Elizabeth Leavy from Montpellier Road, Dublin 7 discharged herself from the Mater Hospital after she found herself  waiting on a trolley for six hours. Family members remained alongside her all evening but they were not aware her condition was so serious.

The official inquest was told that Mrs Leavy’s death occurred due to cardio-respiratory arrest due to multi-drug toxicity. The woman displayed toxic levels of the opiate based pain medications Tramadol and Oramorph in her system, which had built up over time. A post-mortem report showed that her woman’s cancer was not active but she had chronic inflammation of the liver due to the accumulation of medications.

Coroner Dr Myra Cullinane said during the inquest: “These medications act centrally in the respiratory centre and it impedes your breathing. Your breathing stops and your heart stops and I think that is what happened that morning. The build-up of the medications in her system caused her death.”

Consultant in Emergency Medicine at the Mater Hospital Dr Tomas Breslin, describing the overcrowding at the hospital when Mrs Leavy was admitted, said: “Overcrowded conditions bring a higher risk of dying. Every nurse and doctor knows this is a massive problem for patients, it affects their care and their outcomes. I reviewed [Mrs Leavy’s] notes in detail. There were questions we didn’t know the answer to and that would have been the reason for keeping her in the department. That being said, you can understand why, when there is no clear issue, a person would decide to leave”.
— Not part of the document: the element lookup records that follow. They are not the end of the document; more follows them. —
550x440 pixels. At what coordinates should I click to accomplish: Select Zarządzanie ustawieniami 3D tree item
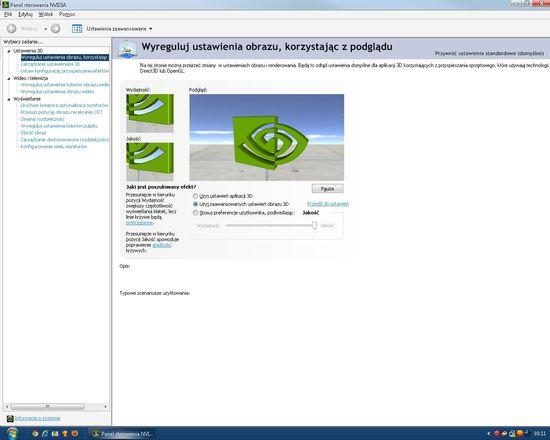(x=50, y=64)
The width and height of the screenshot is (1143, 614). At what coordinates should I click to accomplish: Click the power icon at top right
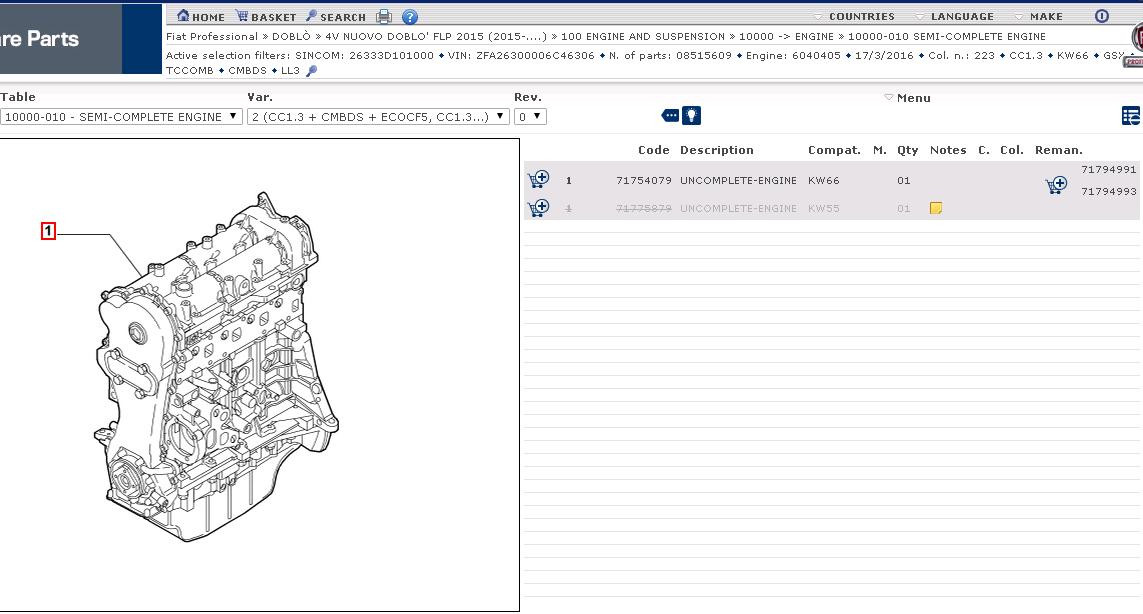1101,16
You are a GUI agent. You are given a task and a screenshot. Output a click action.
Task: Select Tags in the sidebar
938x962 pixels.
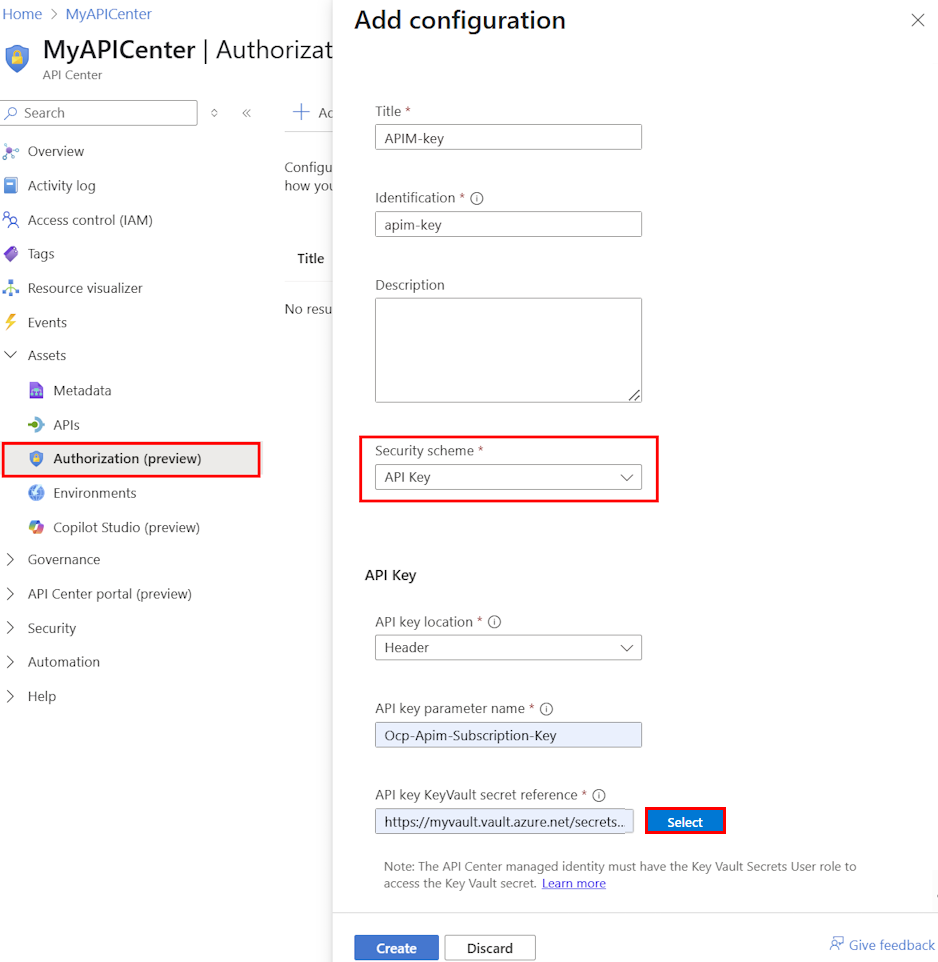coord(43,253)
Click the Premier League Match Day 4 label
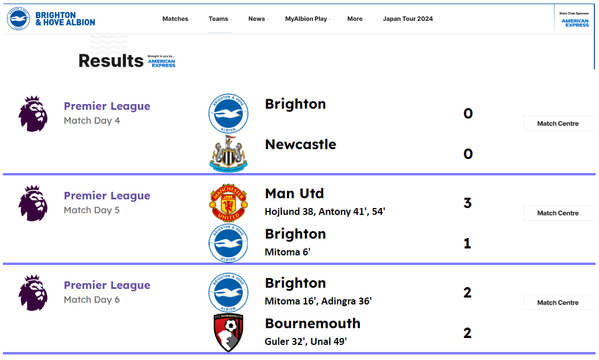Viewport: 599px width, 360px height. [107, 113]
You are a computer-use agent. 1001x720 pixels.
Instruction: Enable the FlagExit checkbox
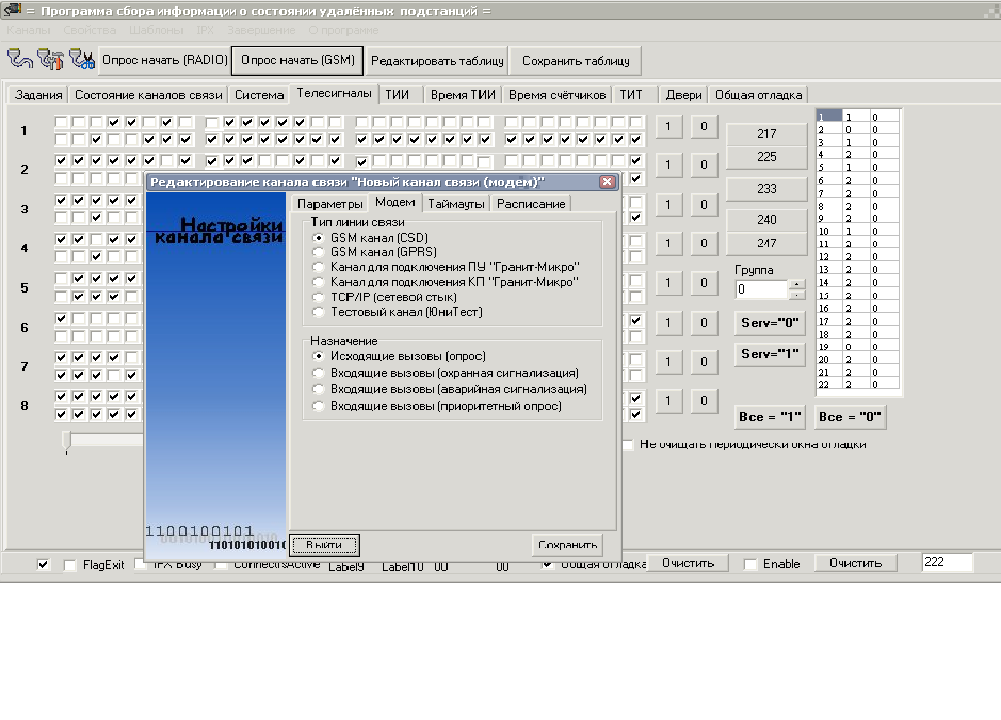[70, 565]
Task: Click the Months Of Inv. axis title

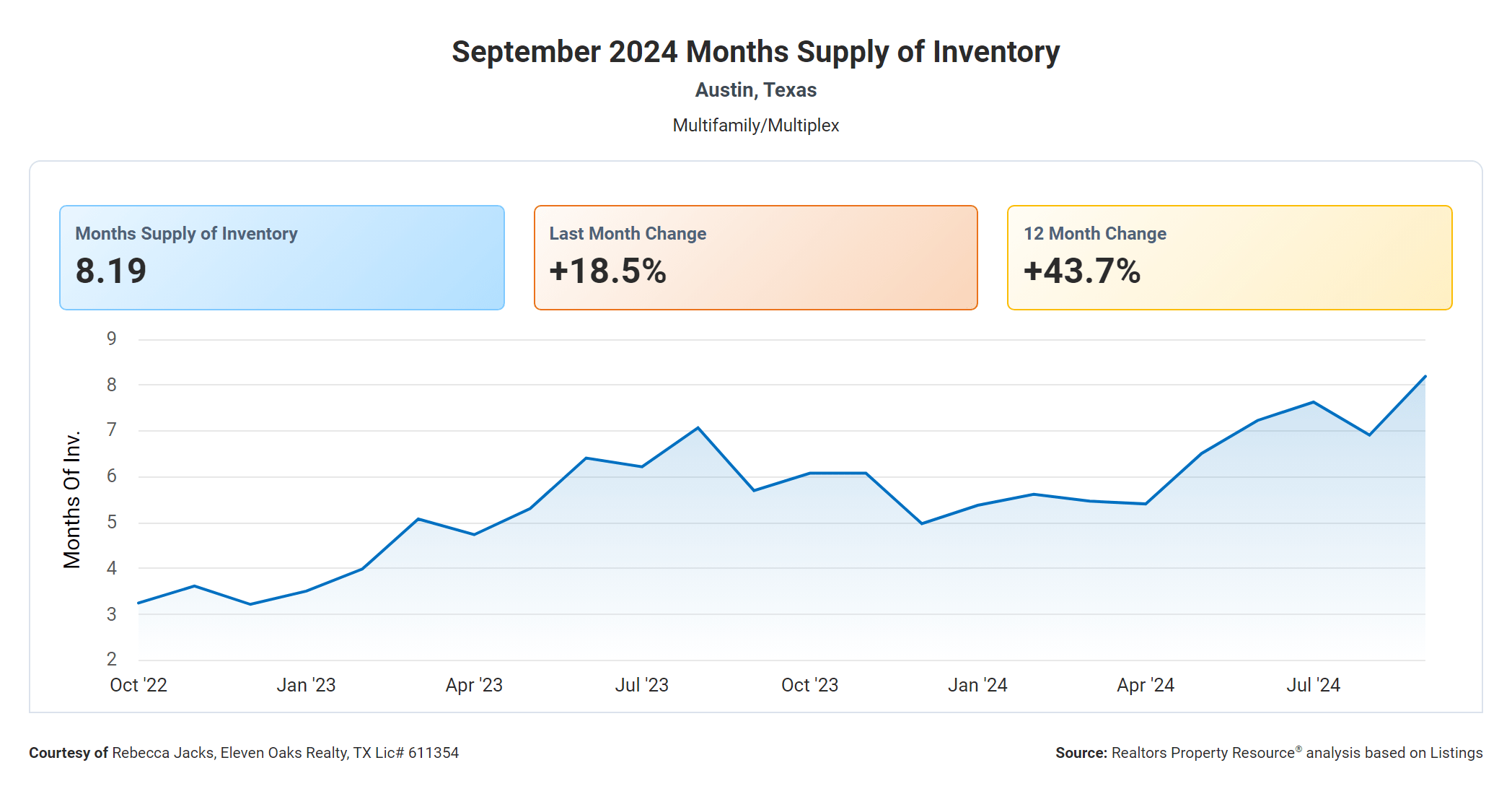Action: pyautogui.click(x=72, y=499)
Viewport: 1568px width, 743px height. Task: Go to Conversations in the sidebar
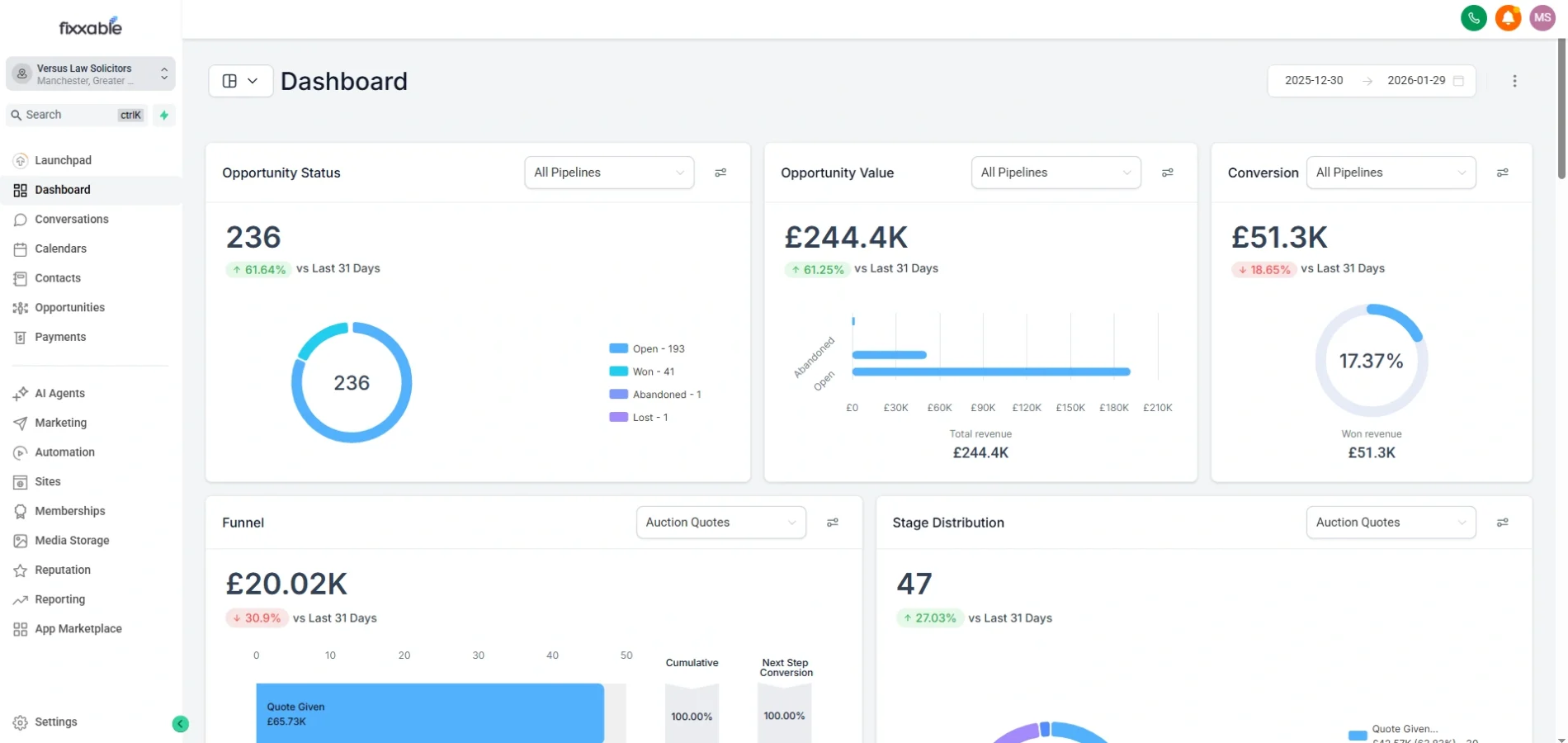click(71, 220)
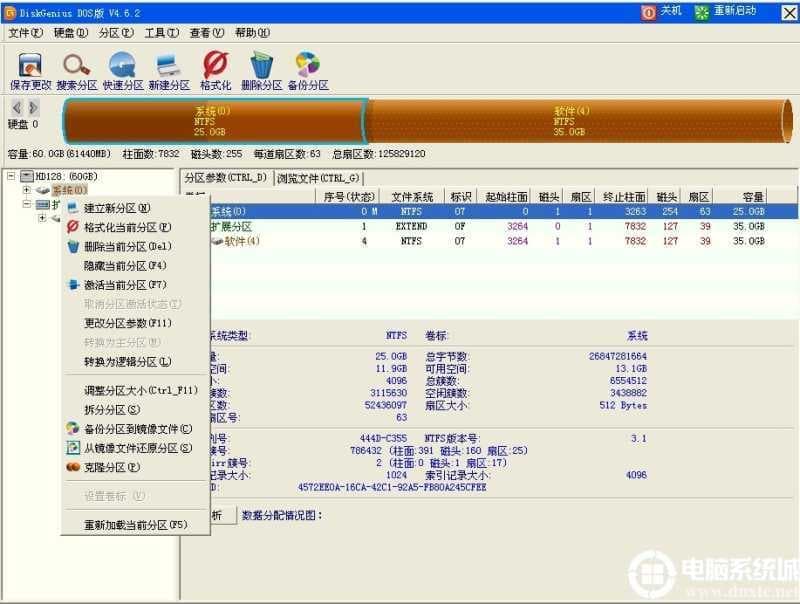The image size is (800, 604).
Task: Choose 转换为逻辑分区 from the context menu
Action: click(x=127, y=362)
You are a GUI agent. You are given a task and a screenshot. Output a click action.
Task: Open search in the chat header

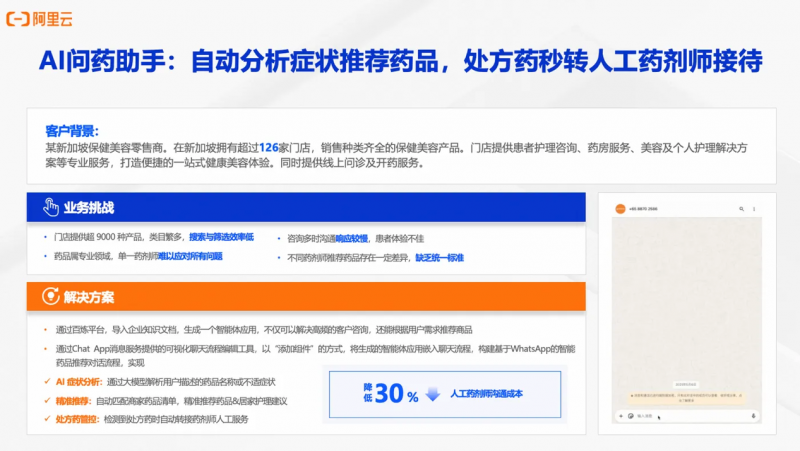pyautogui.click(x=741, y=209)
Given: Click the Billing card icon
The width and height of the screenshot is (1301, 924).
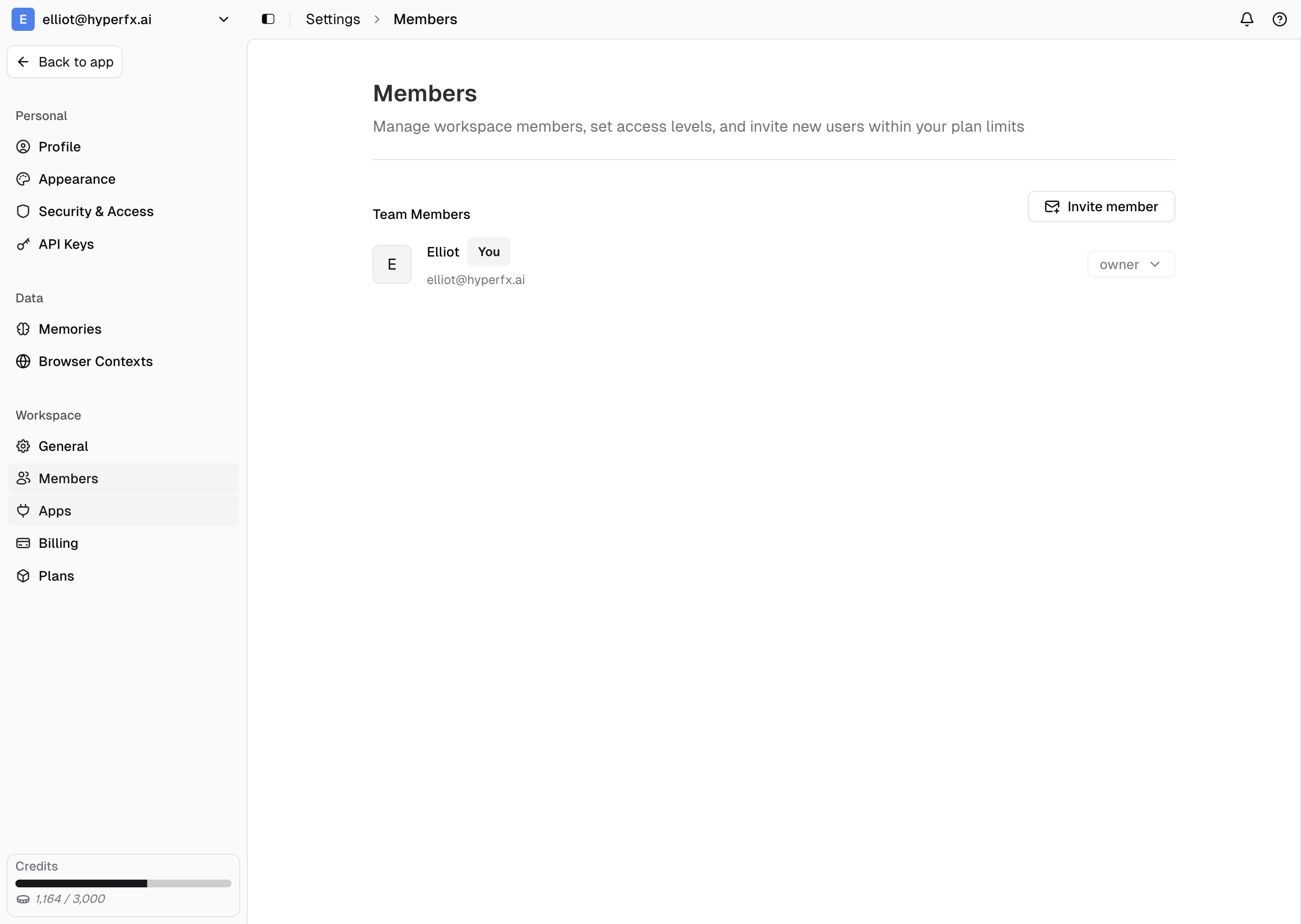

A verdict of misadventure was returned by the coroner who said: “She’d gone through a lot of treatment and seemed to be doing well. It’s very tragic, she obviously had a loving and attentive family”.

Speaking following the inquest, Mrs Leavy’s daughter Joy said: “She was left in the hallway beside the bins. She was afraid, in pain, uncomfortable and she was hallucinating. She couldn’t stick it. We waited all night with her for test results and they told us she was okay. If we had of known they wanted to do more research we would’ve made her stay. She was left on a trolley in a hallway for six hours, a cancer patient, she’d had enough.

Her late Mother played the pivotal role and position in their family. Joy added: “She was bubbly, fun, she saw the good in everyone and everything.”

Mrs Leavy, a mother-of-eight, who was first diagnosed with oral and bowel cancer in 2017. She died, four days after she discharged herself from the hospital, on the morning of January 22 2018.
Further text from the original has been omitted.